Les deux derniers sont regroupés au sein de la participation aux bénéfices.

Sachez également que, contractuellement, les assureurs s’engagent à redistribuer la majeure partie des bénéfices qu’ils réalisent. La loi leur imposant de redistribuer un minimum de 85 % des bénéfices financiers, et 90 % des bénéfices techniques.

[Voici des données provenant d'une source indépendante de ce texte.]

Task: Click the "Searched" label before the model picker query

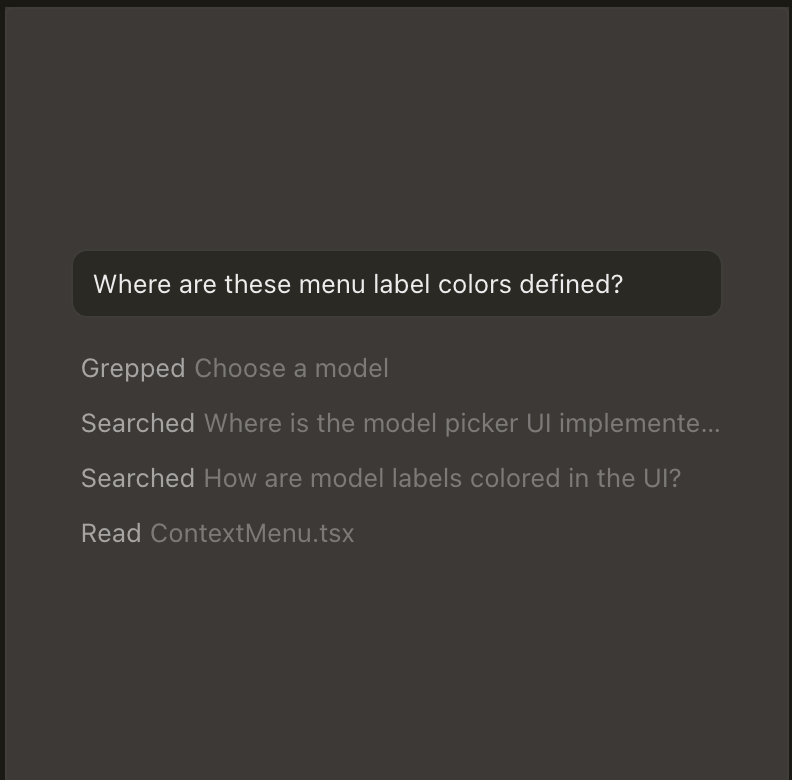Action: 137,424
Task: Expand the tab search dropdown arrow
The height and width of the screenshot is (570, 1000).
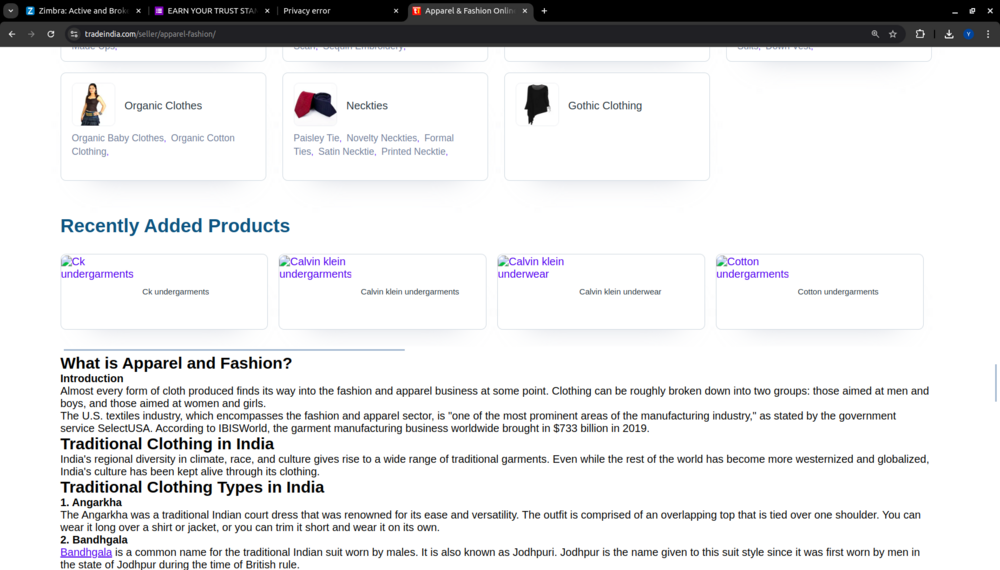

Dans la réalité, cette participation n’est pas distribuée en totalité, les assureurs pouvant en affecter une partie sur un compte de réserve. Ces sommes mises en réserve doivent être redistribuées aux assurés dans un délai de 8 ans après leur affectation. Ces réserves permettent à l’assureur de pouvoir servir un taux de rémunération amélioré lors des mauvaises années. Il est clair que depuis quelques années, ces réserves sont utilisées par les assureurs pour “remonter “ une performance des fonds euro très faible.